Paul Houle edited this page Aug 9, 2013 · 4 revisions
Clone this wiki locally

The PrimitiveTriple has been a part of Infovore since the very beginning. view source

Because invalid triples are endemic in large RDF data sets, there's a need for a data type that can represent both valid and invalid triples.

A primitive triple is simply three strings representing a subject, predicate, and object. A N-Triples file can be parsed with a lightweight parser that would, for instance, convert

blah blah blah.

to PrimitiveTriple("blah","blah","blah")

By itself, the PrimitiveTriple is not very intelligent. For instance, it doesn't expand something like rdf:type to the full URI. Potentially this could be a big problem, but once RDF data is validated and normalized by Parallel Super Eyeball 3, all nodes are converted to a canonical and complete form.

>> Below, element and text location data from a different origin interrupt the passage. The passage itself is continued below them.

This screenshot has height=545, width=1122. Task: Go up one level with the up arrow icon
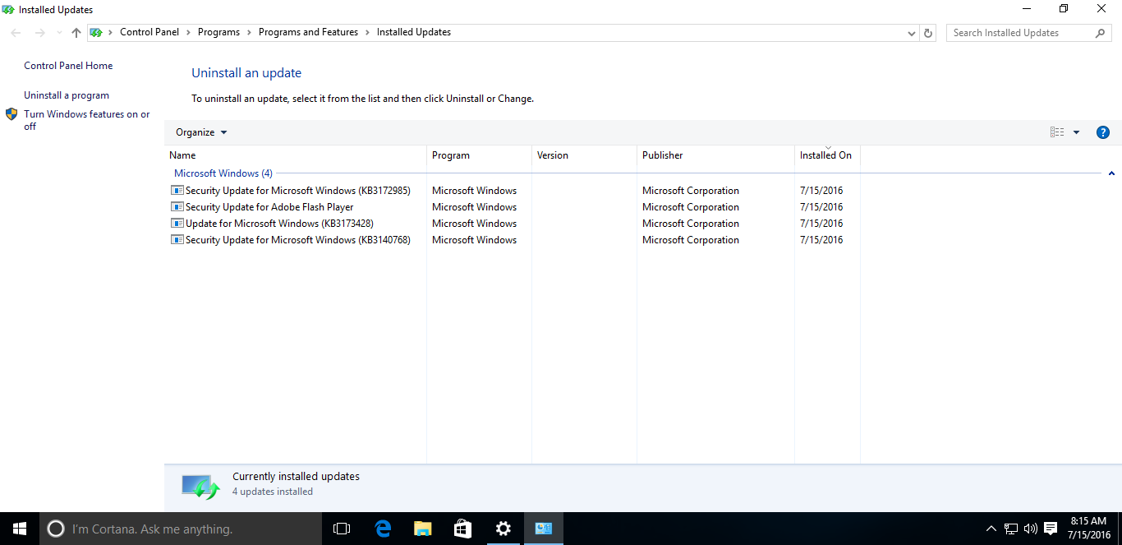click(76, 32)
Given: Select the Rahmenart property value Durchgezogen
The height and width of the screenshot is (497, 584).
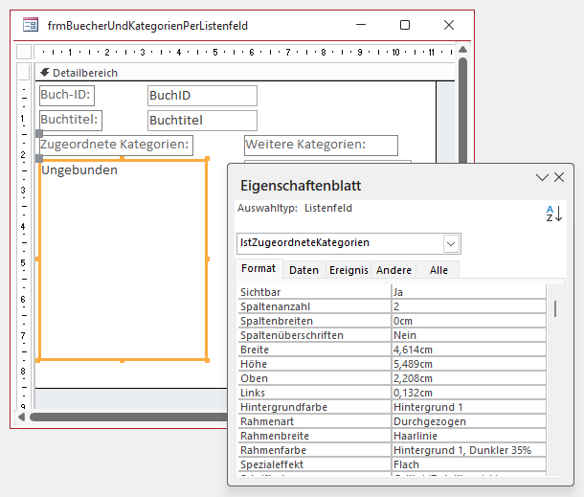Looking at the screenshot, I should [x=467, y=421].
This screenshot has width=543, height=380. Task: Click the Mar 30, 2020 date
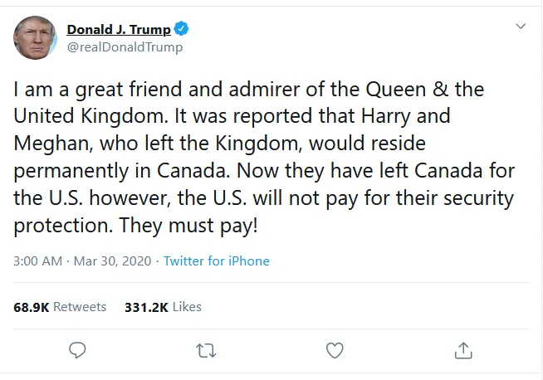[113, 261]
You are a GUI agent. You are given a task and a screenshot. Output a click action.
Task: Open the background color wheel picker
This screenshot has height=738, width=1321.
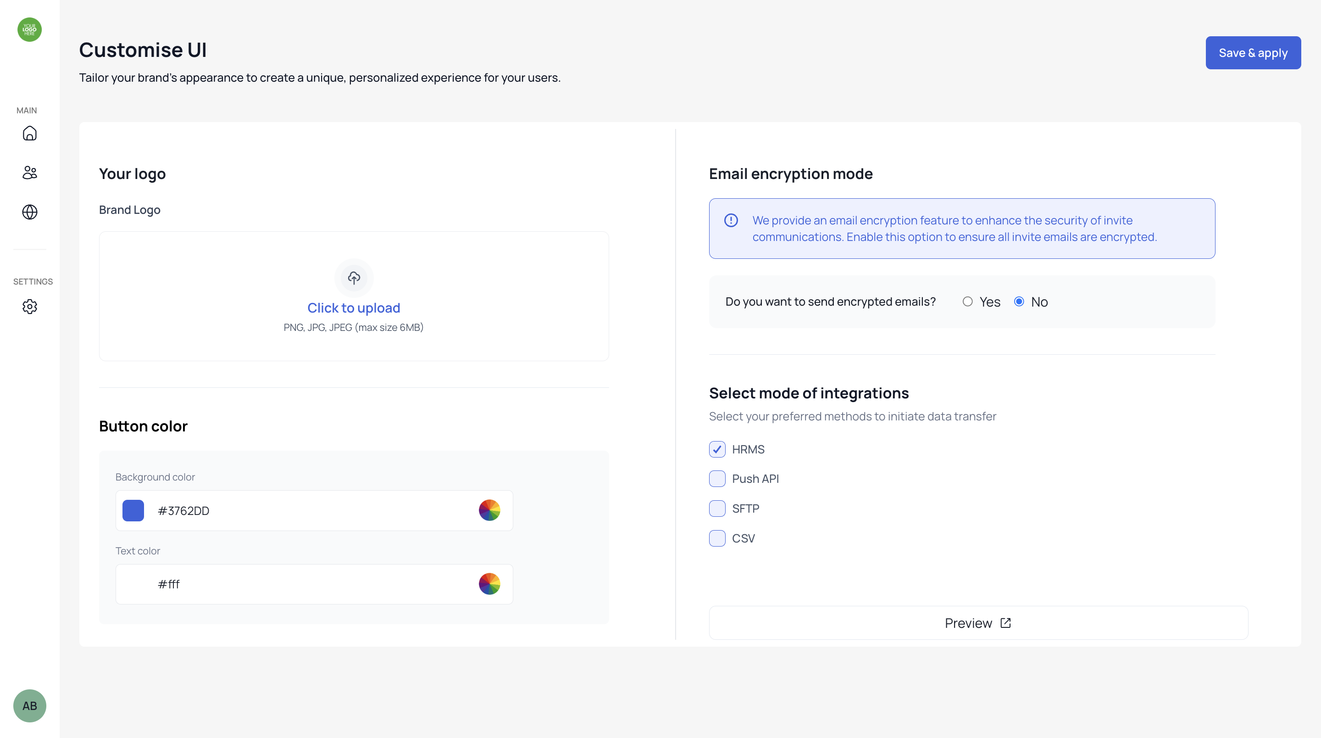tap(489, 510)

Primitive Triples are used in early processing stages of questionable data and they can also be used to rapidly add RDF capability to tools like Pig, Hive and Cascading.

The existence of the Primitive Triple also infers the existence of Primitive Nodes and Primitive Quads. The strings contained inside a Primitive Triple are Primitive Nodes. In valid data, these look like

<http://example.com/example>
1772
"bakemono"@jp

A Primitive Quad is an analogous data structure to the Primitive Triple that would, hypothetically, represent a RDF quad. It hasn't been implemented yet because so far there has been enough to do with Triples, but once there is interest in working with quads, it will be created.

Note that Primitive Triples of various levels of quality can be found throughout the Infovore system. For instance, when Freebase data is being pre-processed by the FreebaseRDFTool, the file is parsed into Primitive Triples that contain nodes like

ns:m.0bzy1

Processing that file, we expand that prefix to produce something that can stand on its own

<http://rdf.freebase.com/ns/m.0bzy1>

The FreebaseRDFTool has only a superficial understanding of RDF syntax, so the output still contains invalid nodes. The PSE3 process works on the output of the FreebaseRDFTool, converting valid PrimitiveTriples to Jena triples, which are then serialized to N-Triples by Jena's RIOT serializer.

Thus, the flexibility of PrimitiveTriples comes with some risk because you could get very different results depending on the input files you use. PrimitiveTriples are adequate to do many tasks, but you need to be conscious of what is in the input file.